Edit: I just looked through the crash catcher code and it looks to me like the only log created is the one I attached. It could be that it differs for Zandronum 1.1, 'cause I know the crash catcher code changed. Are you requesting that I change the crash catcher code somehow?

(0006225)
tehuser   
2013-04-05 03:53   
(edited on: 2013-04-05 03:59)
On second thought, I may have an explanation. obj is non-null in the previous call to PropagateMark(), but it makes a recursive call to itself, setting Gray = obj->GCNext(). This call would be made even if obj->GCNext() == NULL. When we make the recursive call, we use Gray as our obj. Thus, if the parent object's GCNext() was NULL, when we make the recursive call to PropagateMark(), we end up copying NULL into obj. We never check if obj == NULL, so this scenario could lead to a crash.

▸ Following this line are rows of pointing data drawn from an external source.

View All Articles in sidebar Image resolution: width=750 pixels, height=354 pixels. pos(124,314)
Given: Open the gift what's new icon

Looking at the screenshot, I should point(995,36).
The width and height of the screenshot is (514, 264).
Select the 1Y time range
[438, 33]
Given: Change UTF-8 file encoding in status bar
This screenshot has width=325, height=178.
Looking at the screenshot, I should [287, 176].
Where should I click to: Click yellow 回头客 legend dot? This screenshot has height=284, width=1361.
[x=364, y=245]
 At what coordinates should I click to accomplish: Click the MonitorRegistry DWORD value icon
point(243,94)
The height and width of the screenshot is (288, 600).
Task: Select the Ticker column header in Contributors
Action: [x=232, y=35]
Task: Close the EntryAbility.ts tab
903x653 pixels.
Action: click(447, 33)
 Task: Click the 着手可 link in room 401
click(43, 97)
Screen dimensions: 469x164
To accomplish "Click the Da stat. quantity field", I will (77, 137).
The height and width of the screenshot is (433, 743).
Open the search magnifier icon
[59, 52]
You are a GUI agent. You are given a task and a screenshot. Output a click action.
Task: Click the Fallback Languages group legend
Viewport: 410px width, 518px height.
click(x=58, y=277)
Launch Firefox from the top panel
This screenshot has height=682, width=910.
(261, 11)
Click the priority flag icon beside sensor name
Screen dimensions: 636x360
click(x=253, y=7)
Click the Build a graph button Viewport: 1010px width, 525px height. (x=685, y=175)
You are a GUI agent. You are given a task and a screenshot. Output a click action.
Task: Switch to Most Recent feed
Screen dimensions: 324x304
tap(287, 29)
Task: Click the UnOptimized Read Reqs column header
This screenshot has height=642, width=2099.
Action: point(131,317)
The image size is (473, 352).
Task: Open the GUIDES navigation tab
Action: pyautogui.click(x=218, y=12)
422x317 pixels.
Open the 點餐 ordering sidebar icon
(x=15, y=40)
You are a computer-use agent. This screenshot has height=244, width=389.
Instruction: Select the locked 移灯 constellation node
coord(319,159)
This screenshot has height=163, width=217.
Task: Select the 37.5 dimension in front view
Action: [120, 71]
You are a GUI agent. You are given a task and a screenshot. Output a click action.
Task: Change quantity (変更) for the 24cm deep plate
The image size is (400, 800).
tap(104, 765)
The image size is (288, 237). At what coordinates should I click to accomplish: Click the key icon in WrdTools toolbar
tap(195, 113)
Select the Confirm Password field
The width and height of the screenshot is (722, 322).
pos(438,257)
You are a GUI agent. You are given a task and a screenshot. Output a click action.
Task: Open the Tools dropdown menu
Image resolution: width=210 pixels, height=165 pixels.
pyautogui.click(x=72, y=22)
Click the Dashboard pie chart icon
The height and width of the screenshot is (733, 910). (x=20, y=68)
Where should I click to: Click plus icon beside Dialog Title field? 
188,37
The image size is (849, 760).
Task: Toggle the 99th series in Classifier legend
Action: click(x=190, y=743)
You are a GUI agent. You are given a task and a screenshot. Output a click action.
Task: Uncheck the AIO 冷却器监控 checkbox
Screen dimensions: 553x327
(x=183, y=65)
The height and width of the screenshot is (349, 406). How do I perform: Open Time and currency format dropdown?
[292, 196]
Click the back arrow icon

That's my theory. The question is, what's the right way to solve it? Just return 0 if obj == NULL?

(0006256)
Torr Samaho   
2013-04-06 18:36   
I think this kind of situation should not occur in the garbage collector. Can you compile in full debug mode (CMAKE_BUILD_TYPE=Debug) and see if you get more information?

Quote from tehuser
As far as I know the crash log is only one file?
That's correct. Under Linux there is only one file. The Windows crash logs consist of several files.
(0006262)
tehuser   
2013-04-06 21:57   
(edited on: 2013-04-06 22:02)
I'll look into running a full debug build. I tried that previously with kpatch, but I changed course since it seemed to frequently quit due to failed asserts. Worst case though, I should be able to change asserts so that they just printf() and continue running.

As another note, I change my explanation as to why we're seeing a memory access to 0x18. If a second, recursive call is being made to PropagateMark(), as I previously thought, it should be listed twice in the call stack. But it's not. So, it looks to me like we're somehow going from 0xc4940b8 to 0x18 within the same PropagateMark() call.

Oh, also, this code is single threaded, right? I know there were two threads running at the time of crash, but one thread appears to just be SDL. Everything within the Zandronum server is just within one thread, right?